### TO DO
Which of the lines below mention the word "agent"? Pull each one out.

Stored records
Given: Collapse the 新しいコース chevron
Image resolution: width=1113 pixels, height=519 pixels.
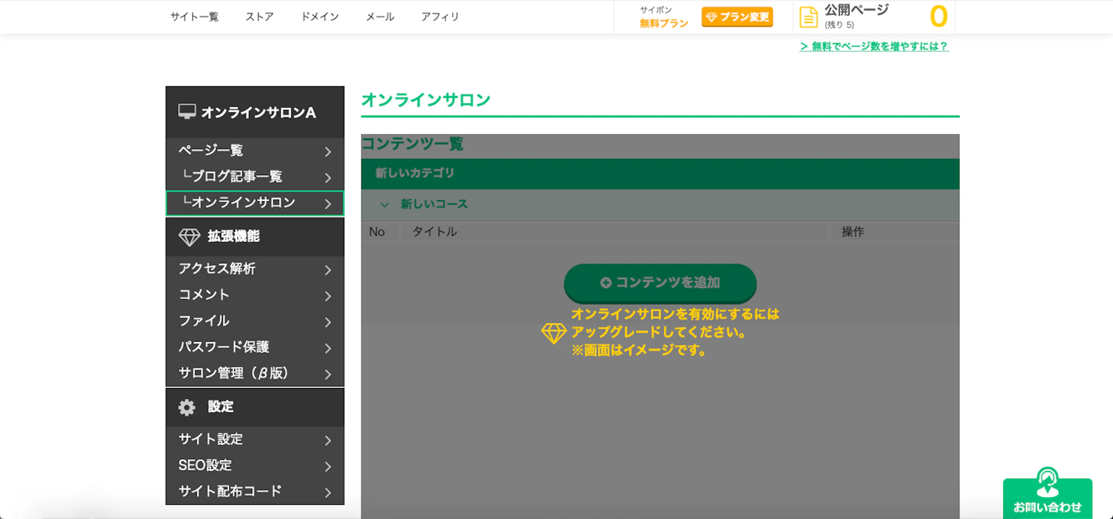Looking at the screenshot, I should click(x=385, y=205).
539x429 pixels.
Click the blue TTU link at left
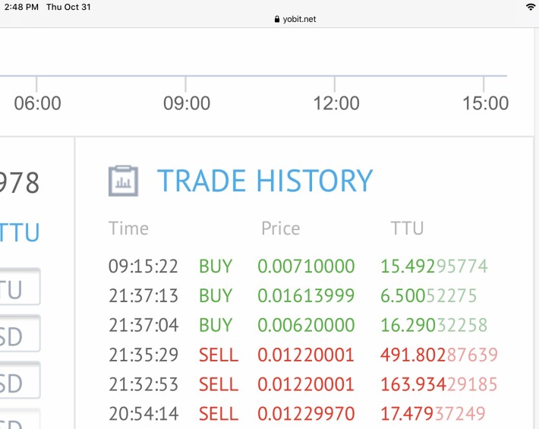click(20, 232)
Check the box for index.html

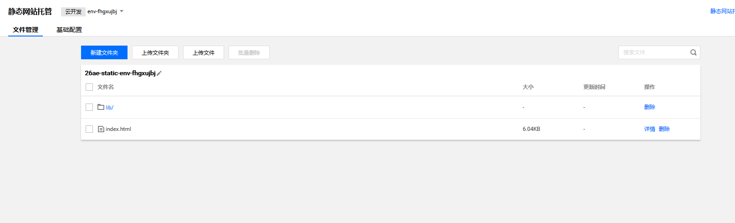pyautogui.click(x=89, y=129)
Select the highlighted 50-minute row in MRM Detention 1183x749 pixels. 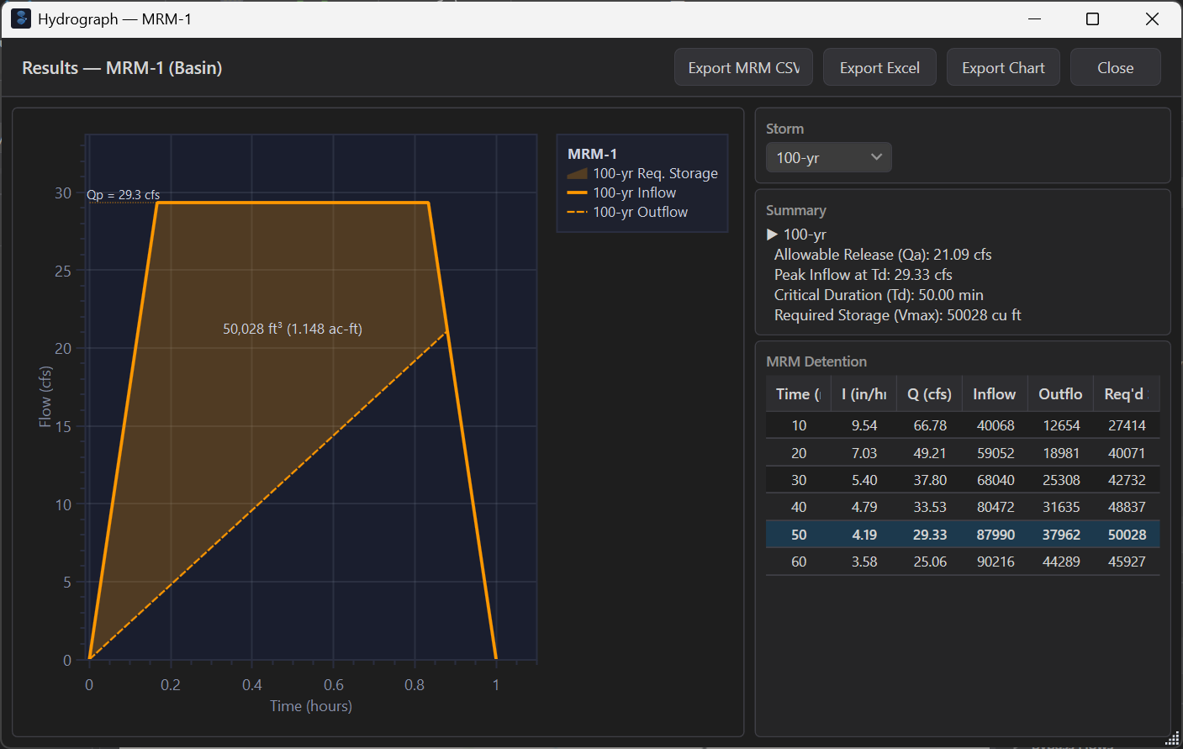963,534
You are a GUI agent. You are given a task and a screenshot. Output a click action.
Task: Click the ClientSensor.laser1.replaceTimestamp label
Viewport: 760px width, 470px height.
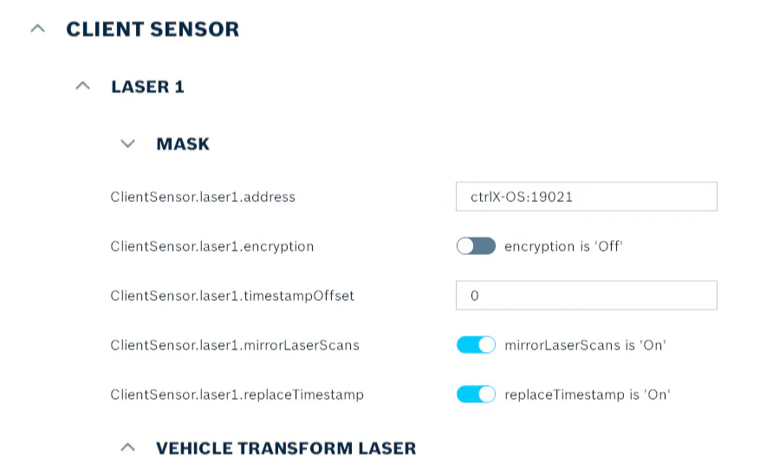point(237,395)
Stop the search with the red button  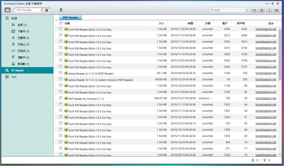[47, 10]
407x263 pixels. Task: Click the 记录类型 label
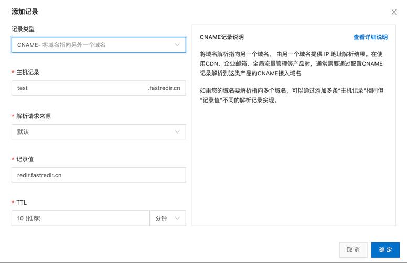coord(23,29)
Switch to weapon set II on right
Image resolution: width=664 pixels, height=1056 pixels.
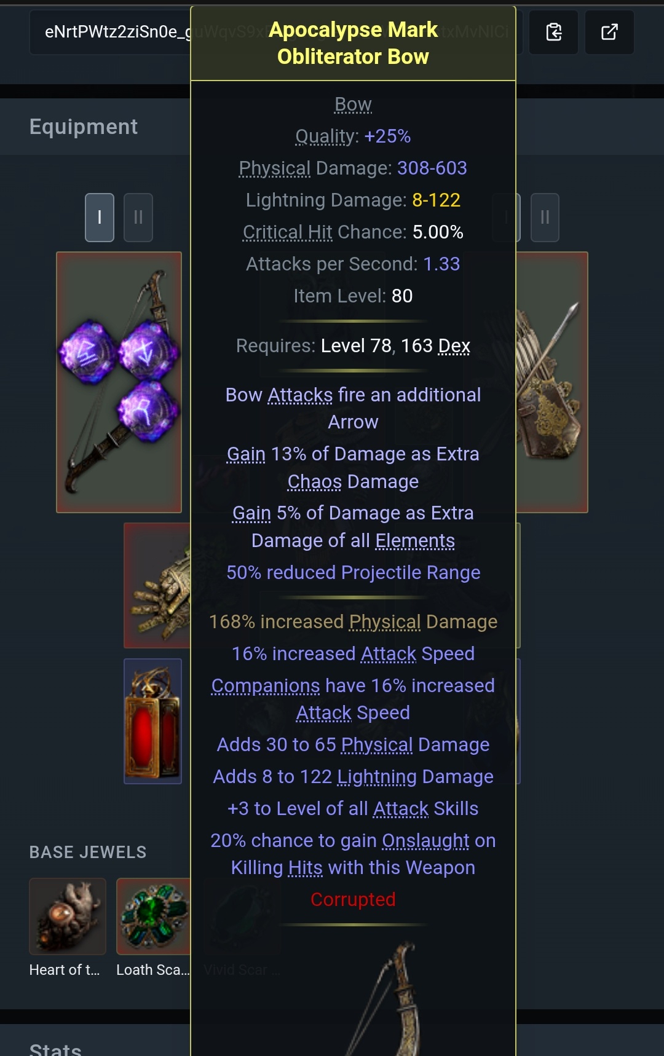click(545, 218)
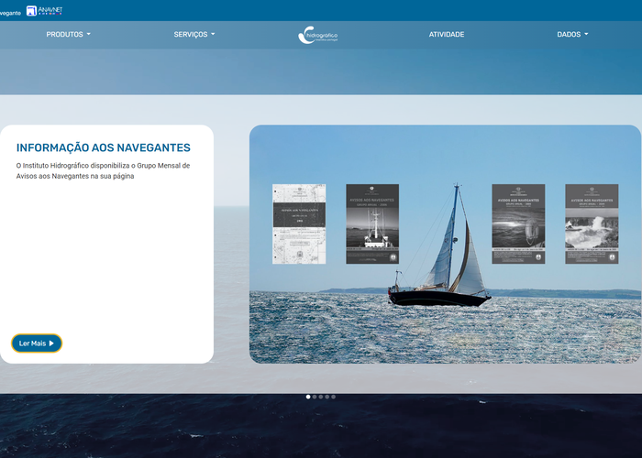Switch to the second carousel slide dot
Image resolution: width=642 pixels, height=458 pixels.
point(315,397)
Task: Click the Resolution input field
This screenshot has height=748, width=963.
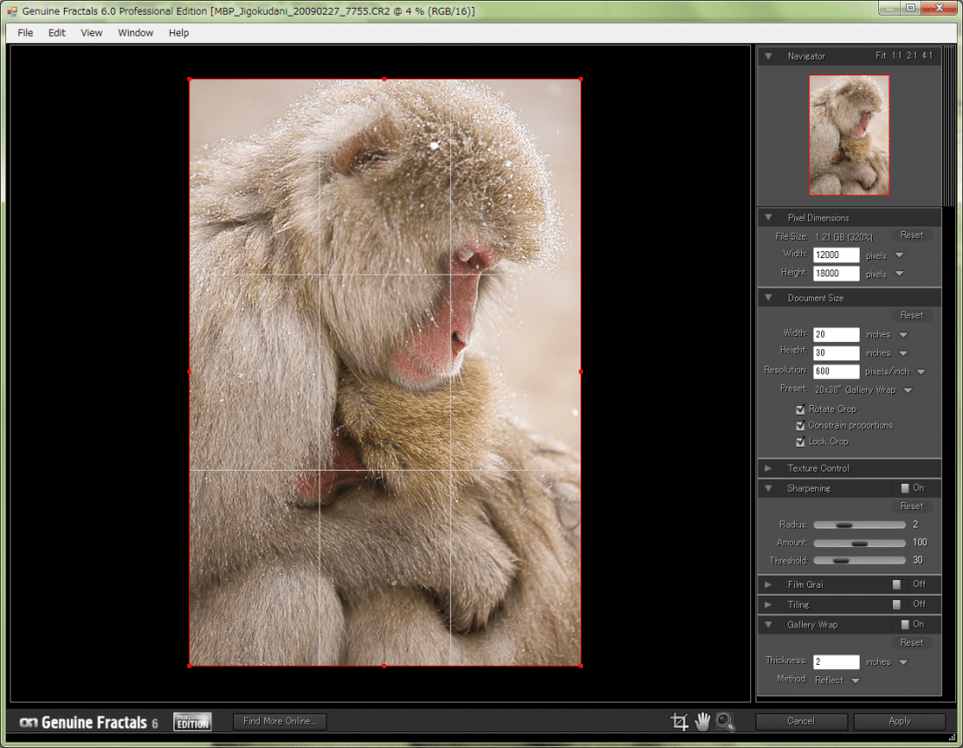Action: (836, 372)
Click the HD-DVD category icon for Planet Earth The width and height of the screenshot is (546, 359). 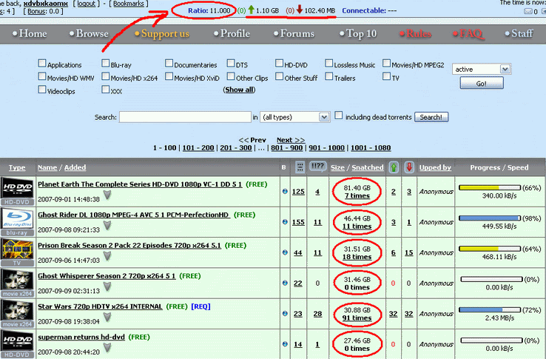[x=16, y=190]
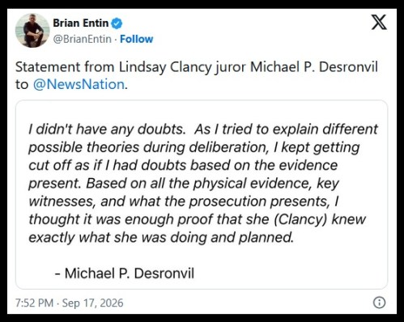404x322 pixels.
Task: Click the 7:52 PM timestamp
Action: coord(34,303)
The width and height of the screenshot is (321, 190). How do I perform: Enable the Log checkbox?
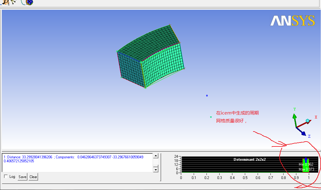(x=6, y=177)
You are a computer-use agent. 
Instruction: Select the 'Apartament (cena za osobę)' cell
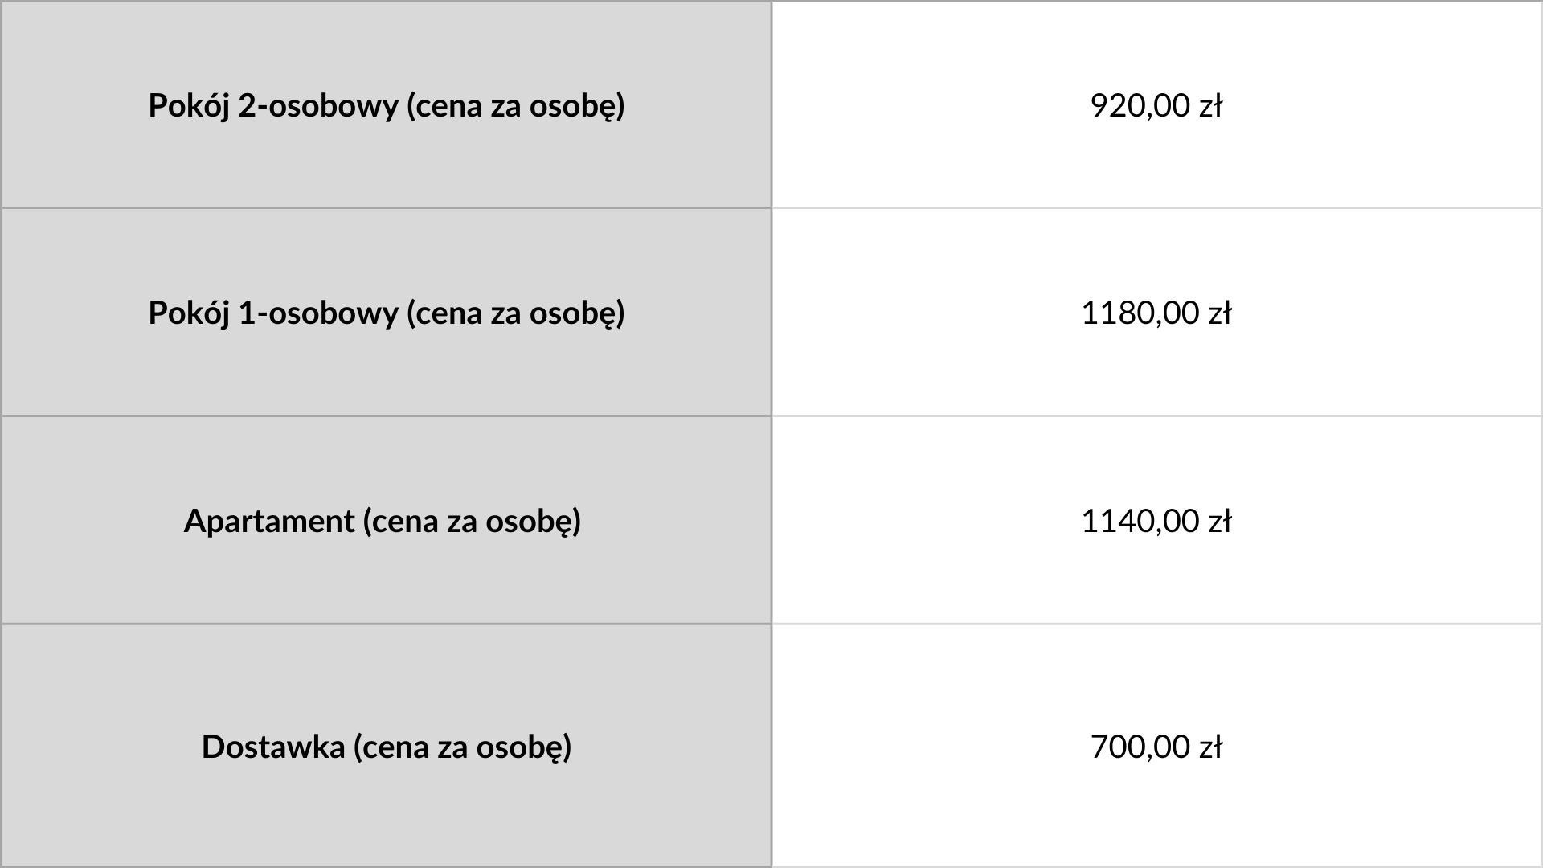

### ANSWER TO THE PROBLEM
You are a GUI agent. You are given a task and a screenshot. Output a click action.
You are a computer-use agent. 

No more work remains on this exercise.